Supplied material:
* * * * *

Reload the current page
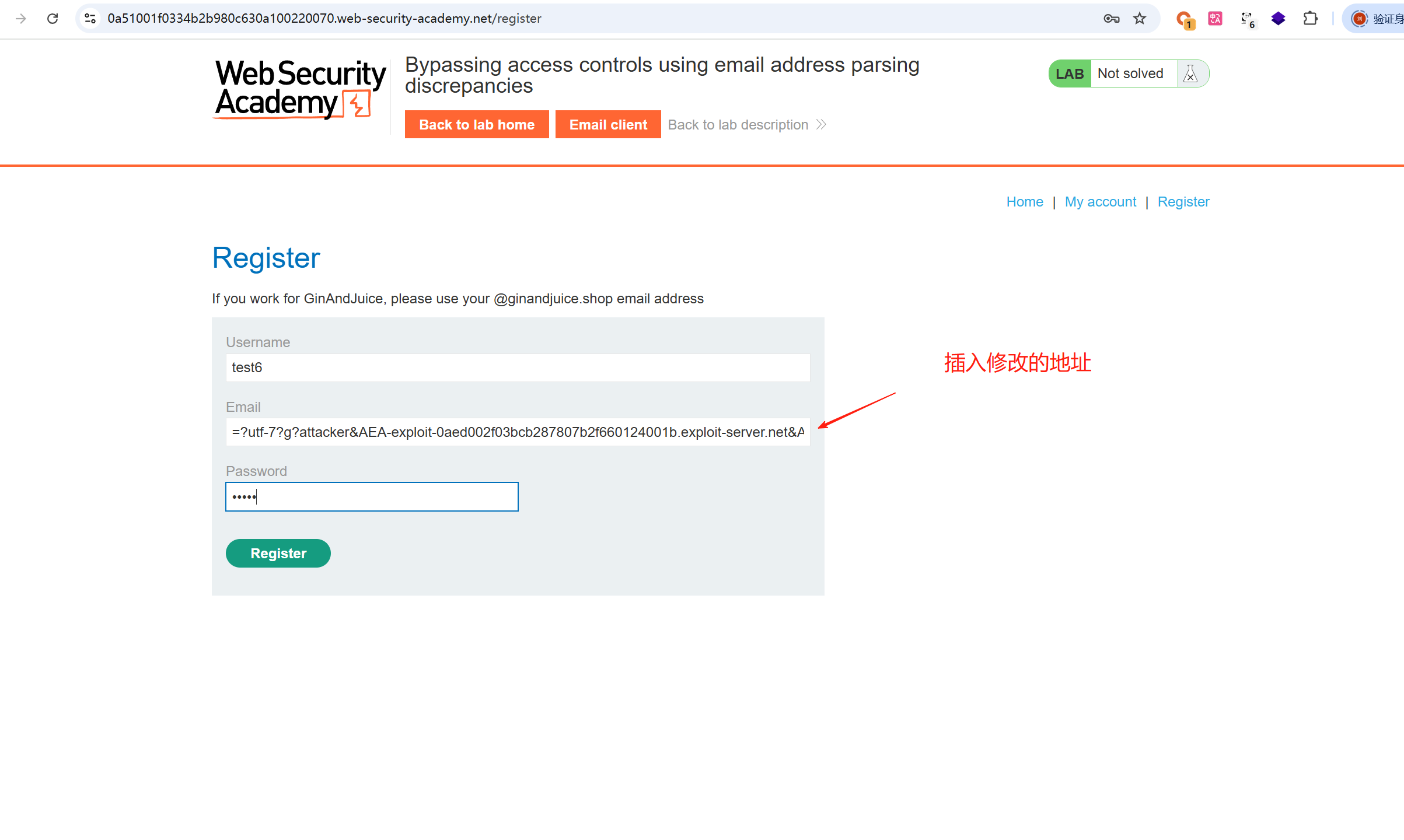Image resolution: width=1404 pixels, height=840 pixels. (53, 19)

* * * * *

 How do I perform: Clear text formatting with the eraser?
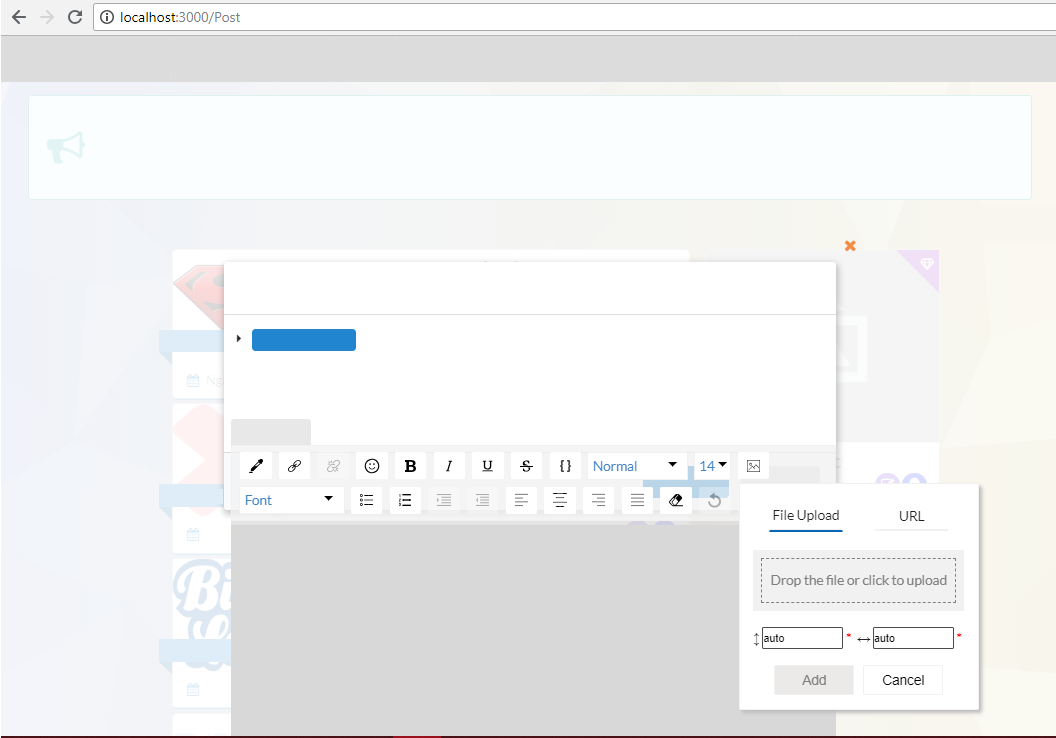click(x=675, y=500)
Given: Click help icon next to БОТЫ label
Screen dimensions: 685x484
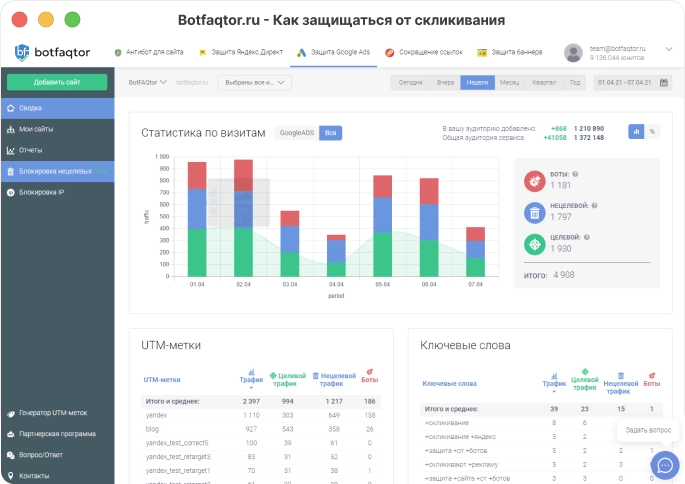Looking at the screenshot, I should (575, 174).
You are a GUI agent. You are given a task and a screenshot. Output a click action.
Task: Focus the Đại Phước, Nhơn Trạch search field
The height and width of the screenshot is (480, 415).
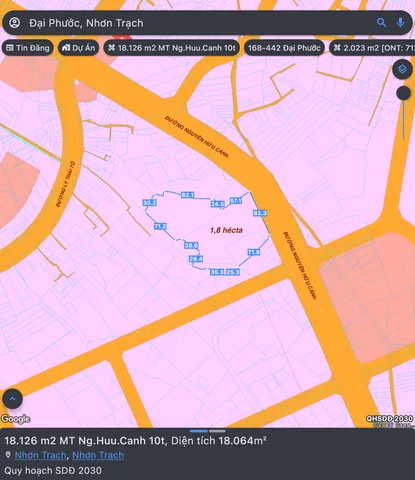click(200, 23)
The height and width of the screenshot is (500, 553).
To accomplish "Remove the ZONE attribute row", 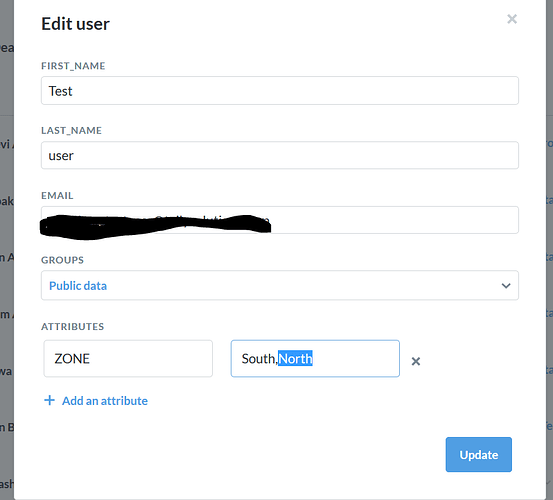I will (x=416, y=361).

* * * * *

What to do:
Within the listing above, extract exactly the lines that run from the one containing "Given: Click help icon next to БОТЫ label" through the one containing "Task: Focus the", excluding any pictures.

Task response:
Given: Click help icon next to БОТЫ label
Screen dimensions: 685x484
Looking at the screenshot, I should (575, 174).
You are a GUI agent. You are given a task and a screenshot. Output a click action.
Task: Focus the Đại Phước, Nhơn Trạch search field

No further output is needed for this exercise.